For almost eight years now, he’s been working to change the narrative around barbecue and the Black people behind it. “The history of Black barbecue has never been fully documented by someone from inside the culture, who can fill in the gaps with passed-down knowledge. If I don’t record it, it’ll end up in the cemetery,” he said to bon appetit.
The rocket scientist and barbecue pitmaster comes from Manning, South Carolina, a town in the Pee Dee region. “Actually, I grew up in a little rural area called Paxville. . . seven miles from Manning,” he told Southern Living. Conyers barbecued his first hog when he was 11 years old. He had learned to cook barbecue from his father, who also learned it from other cooks in the community.
“We’d cook them nice and slow—12 to 15 hours each—and use literally every part of the animal. It was always one of the biggest things that brought my family together,” Conyers recalled tending the pits at family reunions during his high school days. Even though Conyers’ father was a Black farmer, he made less than his White counterparts due to many factors including being denied loans.
So, he became a welder to make ends meet. Being a welder enabled him to make all his pits himself. “The first pit I remember as a child was an old International refrigerator with a round top,” Conyers said. “He laid it down on its back so the door was on the top. He cut two doors on the end and he put a rack in there, but you still used your barrel outside to make coals.” His father later began making pits out of barrels and then sheet steel, according to Southern Living.
Even though Conyers’ father did not earn much, he made sure his children got an education. Conyers earned his BS in Bioenvironmental Engineering at North Carolina A&T and then earned a Ph.D. in mechanical engineering and materials science from Duke, before heading to Louisiana. He took his first job at Stennis after his Ph.D. and lived in Slidell for a year before moving to New Orleans.
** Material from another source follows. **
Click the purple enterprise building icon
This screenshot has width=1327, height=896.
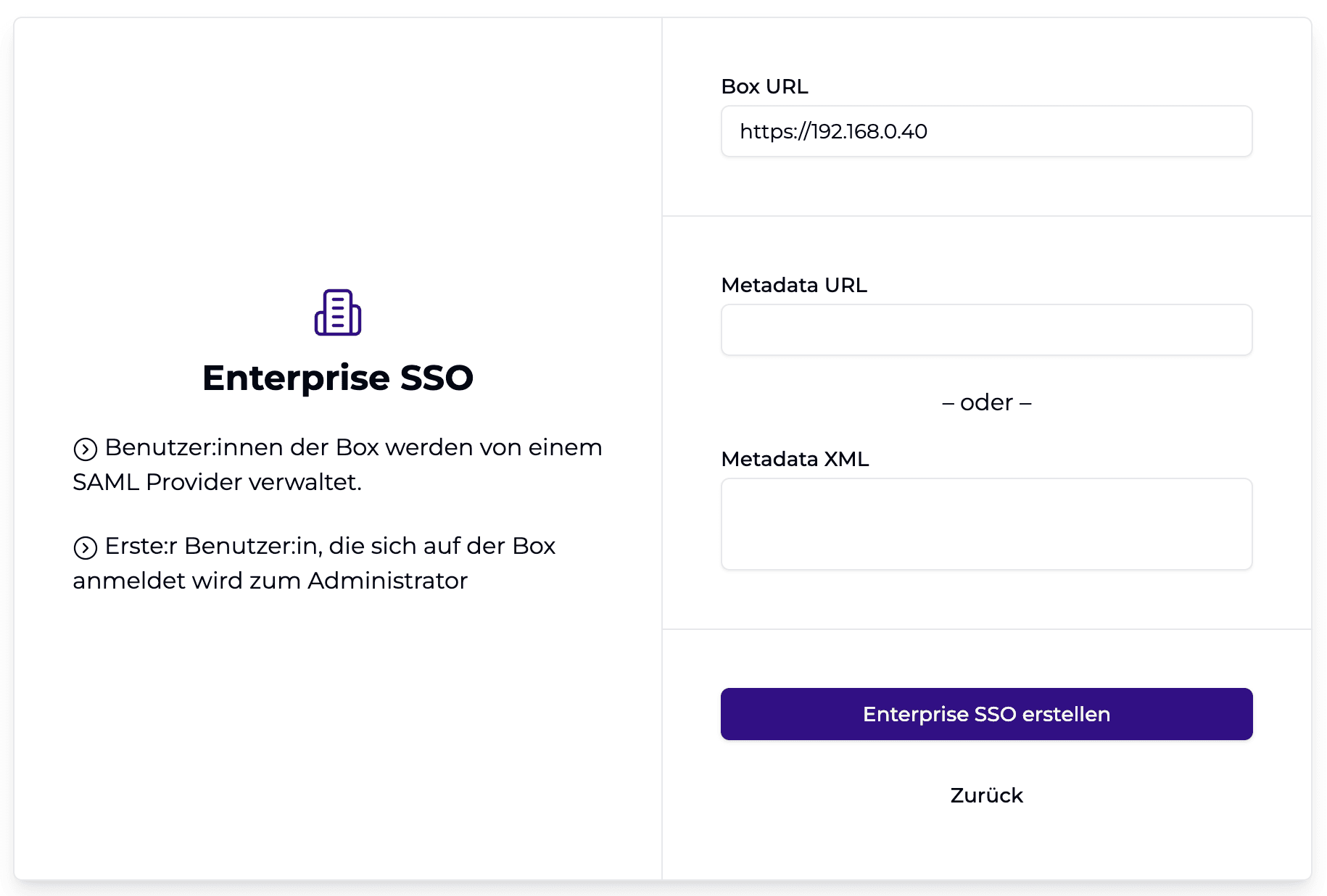(338, 312)
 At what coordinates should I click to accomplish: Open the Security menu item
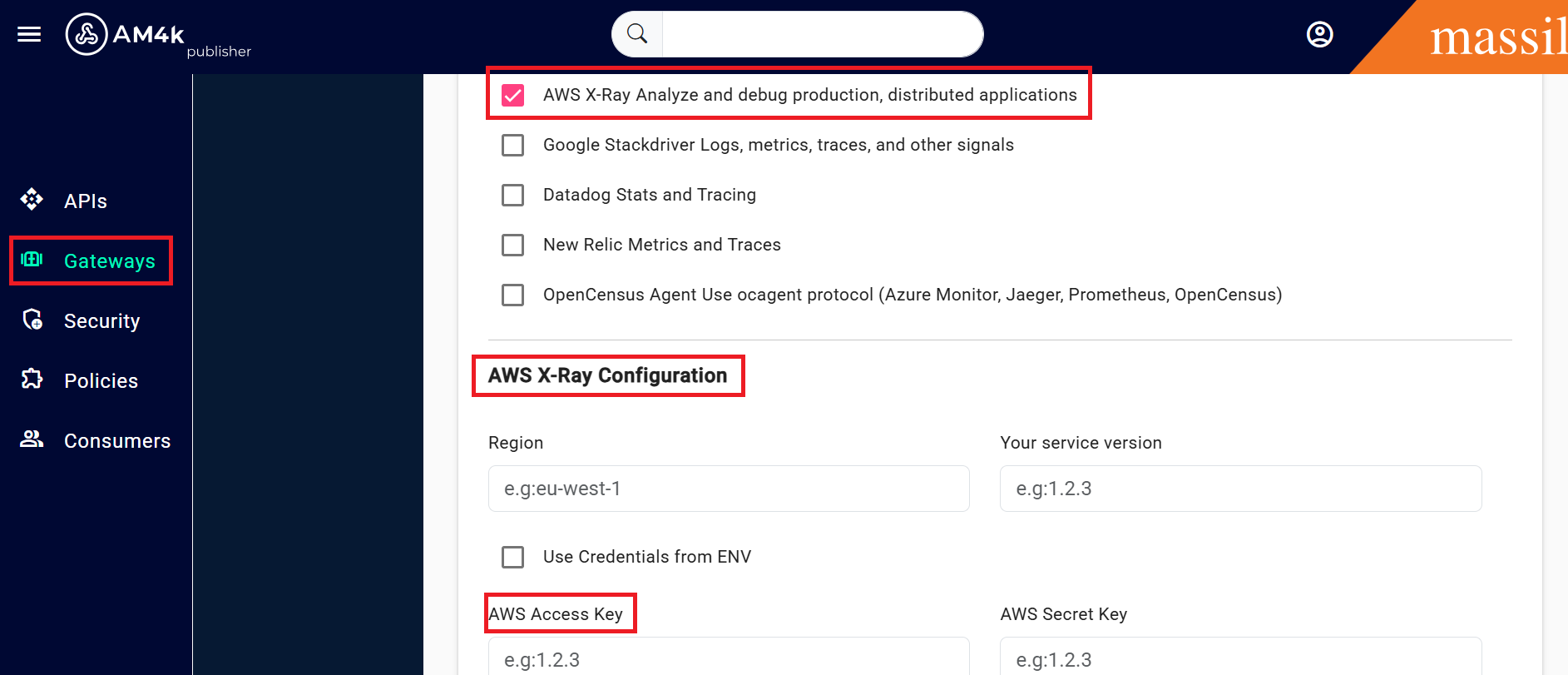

But while in New Orleans, Conyers realized that he was missing something back home that is unique — and that was his family’s special style of whole hog barbecue. So he decided to continue his family’s tradition and let his new neighbors in New Orleans know more about it. He participated in Hogs for the Cause, an annual barbecue competition and fundraiser in New Orleans.
“I cooked my first hog in New Orleans in 2013,” Conyers said. “I did a practice run [for friends] for the Super Bowl in February and then did Hogs in March.”
Soon, people started taking notice of his style of whole hog barbecue. He came back home to South Carolina and cooked with some well-known pitmasters of the organization Palmetto State during their inaugural event at Charleston. Conyers went on to barbecue publicly at festivals and events while speaking at universities about the history of Black barbecue to make sure that Black pitmasters get the credit they deserve.
“…Long after the Civil War, up through the 1970s when you started to see a lot of white barbecue institutions popping up, somebody Black was usually doing the cooking. But all the credit went to the white owners. I would love to one day ask people like [the high-profile, third-generation white pitmaster] Sam Jones, ‘Who was cooking with your grandfather on that farm? Whose hands were working the pit in that cookhouse? You never talk about those people’.”
The NASA rocket scientist and barbecue pitmaster, who traveled around the world sampling BBQ and gathering stories from pitmasters all over, was recently tapped to host Nourish, PBS’ food show that “highlights the connection between the culinary and community realms.” Getting the world’s attention to the origins of Southern cooking was what moved Conyers to the project.
“I don’t see African-American contributions to the Southern food movement being recognized in a big way,” he told Nola.com in 2018. “When I look at top chefs in New Orleans, I don’t see very much African-American, Native American or Caribbean influences, and I don’t see people who reflect those cultures.”
Today, Conyers is in the process of turning his years of research into a book about Black barbecue while traveling around sharing knowledge at universities and food events about the history and craft that cultivated Black barbecue.